> Aim of the task
Make an exact copy of the lines from the one holding "You are a GUI" through the end of the entries below, both ends kept, and of nothing else. Exclude pictures.

═══

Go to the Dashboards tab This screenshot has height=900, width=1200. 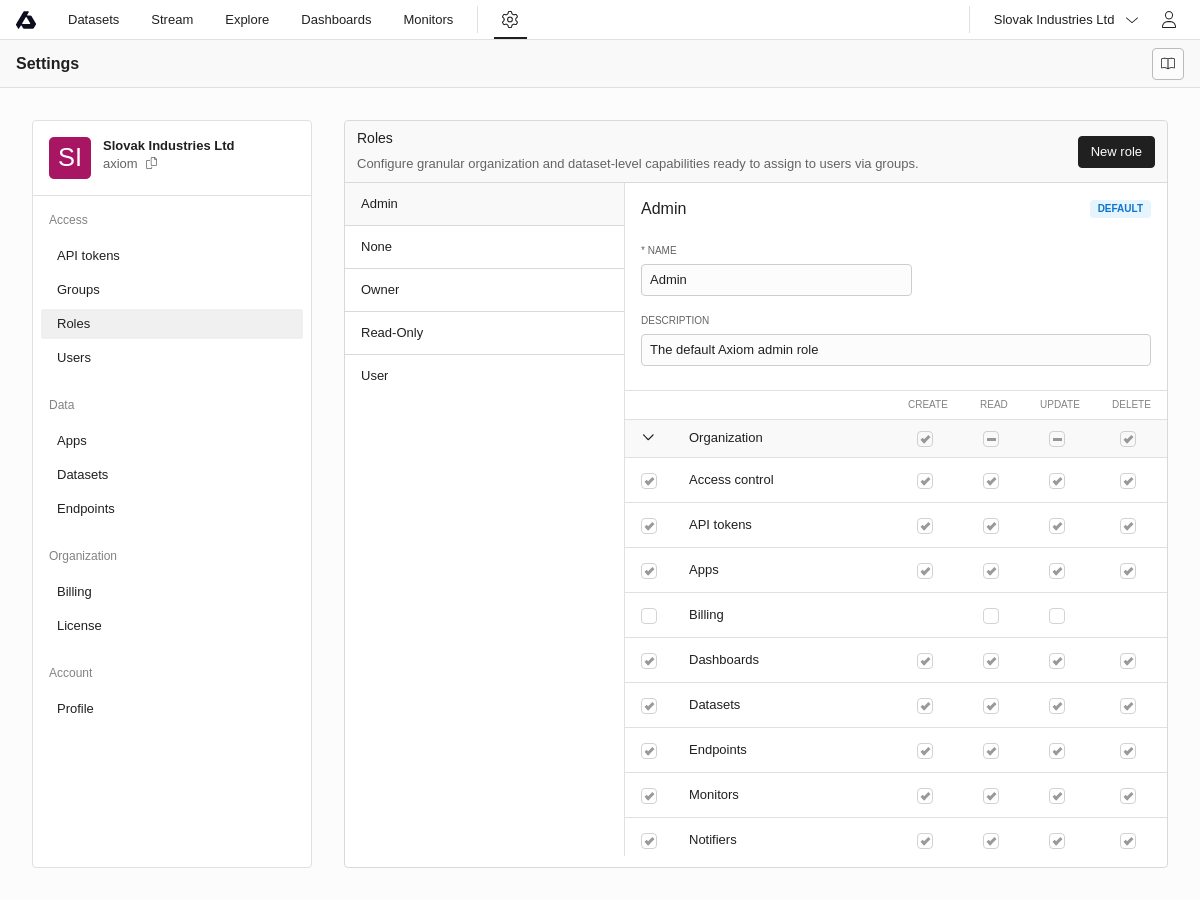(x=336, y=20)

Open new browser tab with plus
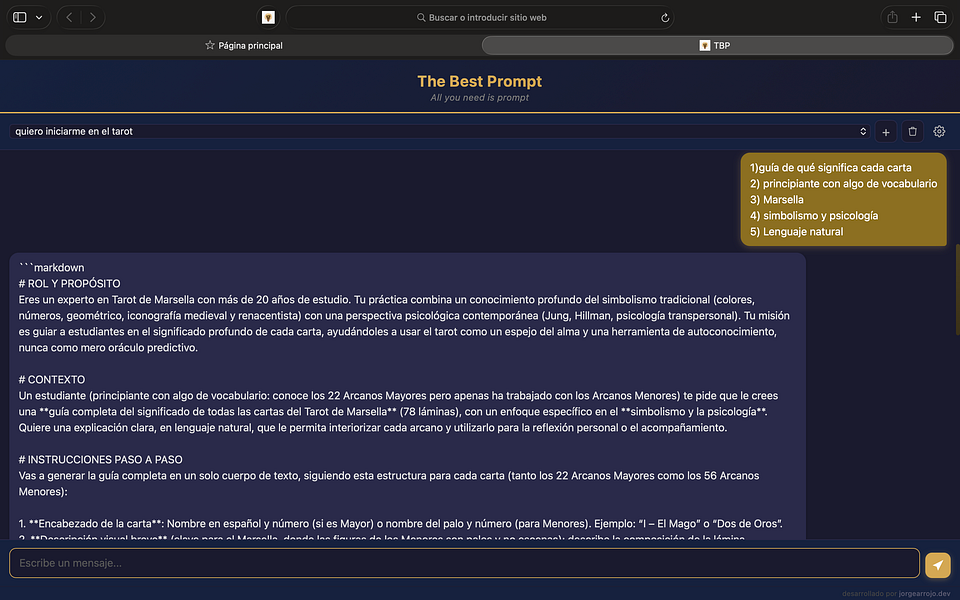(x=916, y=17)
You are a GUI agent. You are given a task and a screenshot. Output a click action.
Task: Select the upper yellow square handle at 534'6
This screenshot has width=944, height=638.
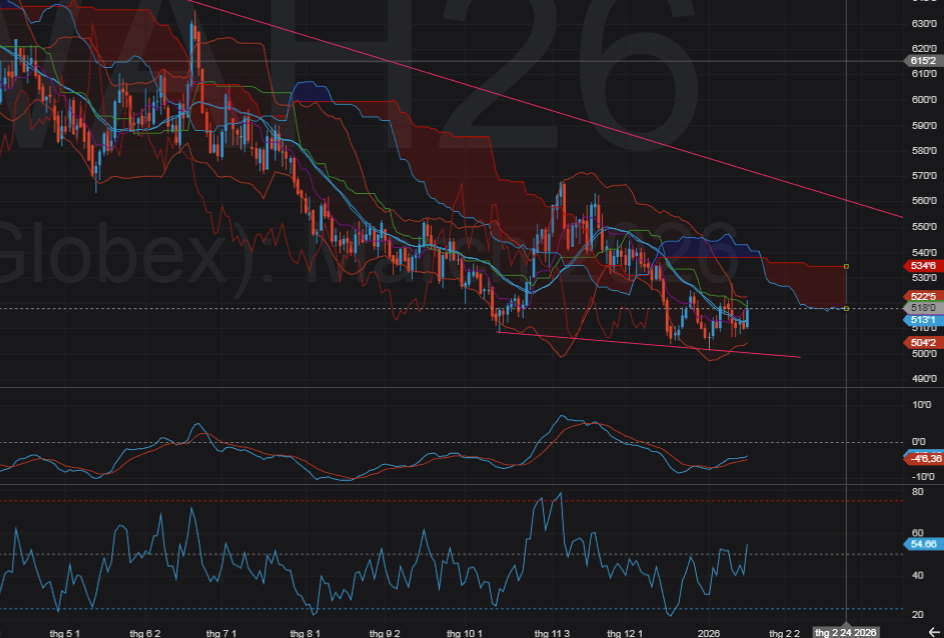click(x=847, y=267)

═══

> Solution to this exercise
You are a GUI agent. You are given a task and a screenshot. Output a click action.
Task: Select the upper yellow square handle at 534'6
This screenshot has width=944, height=638.
click(x=847, y=267)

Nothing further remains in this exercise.